Entries taken from a collection >>
•••

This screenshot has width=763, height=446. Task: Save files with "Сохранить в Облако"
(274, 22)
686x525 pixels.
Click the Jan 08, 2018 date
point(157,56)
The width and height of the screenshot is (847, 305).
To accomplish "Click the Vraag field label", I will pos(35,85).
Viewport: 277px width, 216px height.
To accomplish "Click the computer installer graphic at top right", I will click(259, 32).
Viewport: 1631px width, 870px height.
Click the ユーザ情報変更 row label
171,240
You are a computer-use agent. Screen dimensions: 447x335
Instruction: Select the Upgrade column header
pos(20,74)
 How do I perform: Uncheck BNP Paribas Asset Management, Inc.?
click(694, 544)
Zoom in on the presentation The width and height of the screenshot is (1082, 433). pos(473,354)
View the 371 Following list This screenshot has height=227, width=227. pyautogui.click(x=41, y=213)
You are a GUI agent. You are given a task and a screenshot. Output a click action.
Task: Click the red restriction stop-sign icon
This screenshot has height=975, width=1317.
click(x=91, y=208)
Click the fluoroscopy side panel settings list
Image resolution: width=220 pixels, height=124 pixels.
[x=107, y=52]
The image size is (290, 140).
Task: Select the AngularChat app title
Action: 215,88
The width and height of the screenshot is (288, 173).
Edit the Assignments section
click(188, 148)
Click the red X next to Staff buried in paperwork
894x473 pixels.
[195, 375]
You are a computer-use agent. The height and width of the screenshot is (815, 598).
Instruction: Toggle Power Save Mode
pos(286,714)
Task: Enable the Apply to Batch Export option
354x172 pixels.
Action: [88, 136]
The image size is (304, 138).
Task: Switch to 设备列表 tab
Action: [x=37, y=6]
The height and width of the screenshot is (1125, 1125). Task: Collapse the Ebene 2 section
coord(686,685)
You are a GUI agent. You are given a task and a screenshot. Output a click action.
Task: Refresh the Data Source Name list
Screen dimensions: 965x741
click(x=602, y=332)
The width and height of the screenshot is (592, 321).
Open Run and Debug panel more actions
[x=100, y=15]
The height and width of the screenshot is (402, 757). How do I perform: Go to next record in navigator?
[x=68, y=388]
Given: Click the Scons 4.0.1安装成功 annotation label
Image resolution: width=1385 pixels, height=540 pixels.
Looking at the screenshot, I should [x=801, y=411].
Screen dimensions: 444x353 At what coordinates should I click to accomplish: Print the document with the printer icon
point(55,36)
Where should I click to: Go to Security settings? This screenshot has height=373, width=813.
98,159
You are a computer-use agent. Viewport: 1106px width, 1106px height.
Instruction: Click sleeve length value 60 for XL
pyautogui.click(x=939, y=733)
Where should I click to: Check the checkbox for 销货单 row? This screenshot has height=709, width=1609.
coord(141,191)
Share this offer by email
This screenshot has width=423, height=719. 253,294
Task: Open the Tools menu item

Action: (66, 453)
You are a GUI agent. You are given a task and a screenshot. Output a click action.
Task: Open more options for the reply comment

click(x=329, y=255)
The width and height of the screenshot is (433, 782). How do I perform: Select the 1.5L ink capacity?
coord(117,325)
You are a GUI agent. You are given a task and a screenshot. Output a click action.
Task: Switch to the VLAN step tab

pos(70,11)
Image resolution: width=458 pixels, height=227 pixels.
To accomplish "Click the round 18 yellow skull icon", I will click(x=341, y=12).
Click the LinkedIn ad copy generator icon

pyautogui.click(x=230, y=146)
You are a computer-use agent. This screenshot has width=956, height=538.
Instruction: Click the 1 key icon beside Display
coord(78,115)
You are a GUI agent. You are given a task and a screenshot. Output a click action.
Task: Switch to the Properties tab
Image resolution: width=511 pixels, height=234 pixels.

•••

WHAT THE EXERCISE ASKS >>
Print the records above once again, exactly as written.

EXERCISE RESULT >>
This screenshot has width=763, height=446. Task: Save files with "Сохранить в Облако"
(274, 22)
686x525 pixels.
Click the Jan 08, 2018 date
point(157,56)
The width and height of the screenshot is (847, 305).
To accomplish "Click the Vraag field label", I will pos(35,85).
Viewport: 277px width, 216px height.
To accomplish "Click the computer installer graphic at top right", I will click(259, 32).
Viewport: 1631px width, 870px height.
Click the ユーザ情報変更 row label
171,240
You are a computer-use agent. Screen dimensions: 447x335
Instruction: Select the Upgrade column header
pos(20,74)
 How do I perform: Uncheck BNP Paribas Asset Management, Inc.?
click(694, 544)
Zoom in on the presentation The width and height of the screenshot is (1082, 433). pos(473,354)
View the 371 Following list This screenshot has height=227, width=227. pyautogui.click(x=41, y=213)
You are a GUI agent. You are given a task and a screenshot. Output a click action.
Task: Click the red restriction stop-sign icon
This screenshot has height=975, width=1317.
click(x=91, y=208)
Click the fluoroscopy side panel settings list
Image resolution: width=220 pixels, height=124 pixels.
[x=107, y=52]
The image size is (290, 140).
Task: Select the AngularChat app title
Action: 215,88
The width and height of the screenshot is (288, 173).
Edit the Assignments section
click(188, 148)
Click the red X next to Staff buried in paperwork
894x473 pixels.
[195, 375]
You are a computer-use agent. The height and width of the screenshot is (815, 598).
Instruction: Toggle Power Save Mode
pos(286,714)
Task: Enable the Apply to Batch Export option
354x172 pixels.
Action: [88, 136]
The image size is (304, 138).
Task: Switch to 设备列表 tab
Action: [x=37, y=6]
The height and width of the screenshot is (1125, 1125). Task: Collapse the Ebene 2 section
coord(686,685)
You are a GUI agent. You are given a task and a screenshot. Output a click action.
Task: Refresh the Data Source Name list
Screen dimensions: 965x741
click(x=602, y=332)
The width and height of the screenshot is (592, 321).
Open Run and Debug panel more actions
[x=100, y=15]
The height and width of the screenshot is (402, 757). How do I perform: Go to next record in navigator?
[x=68, y=388]
Given: Click the Scons 4.0.1安装成功 annotation label
Image resolution: width=1385 pixels, height=540 pixels.
Looking at the screenshot, I should [x=801, y=411].
Screen dimensions: 444x353 At what coordinates should I click to accomplish: Print the document with the printer icon
point(55,36)
Where should I click to: Go to Security settings? This screenshot has height=373, width=813.
98,159
You are a computer-use agent. Viewport: 1106px width, 1106px height.
Instruction: Click sleeve length value 60 for XL
pyautogui.click(x=939, y=733)
Where should I click to: Check the checkbox for 销货单 row? This screenshot has height=709, width=1609.
coord(141,191)
Share this offer by email
This screenshot has width=423, height=719. 253,294
Task: Open the Tools menu item

Action: (66, 453)
You are a GUI agent. You are given a task and a screenshot. Output a click action.
Task: Open more options for the reply comment

click(x=329, y=255)
The width and height of the screenshot is (433, 782). How do I perform: Select the 1.5L ink capacity?
coord(117,325)
You are a GUI agent. You are given a task and a screenshot. Output a click action.
Task: Switch to the VLAN step tab

pos(70,11)
Image resolution: width=458 pixels, height=227 pixels.
To accomplish "Click the round 18 yellow skull icon", I will click(x=341, y=12).
Click the LinkedIn ad copy generator icon

pyautogui.click(x=230, y=146)
You are a computer-use agent. This screenshot has width=956, height=538.
Instruction: Click the 1 key icon beside Display
coord(78,115)
You are a GUI agent. You are given a task and a screenshot. Output a click action.
Task: Switch to the Properties tab
Image resolution: width=511 pixels, height=234 pixels.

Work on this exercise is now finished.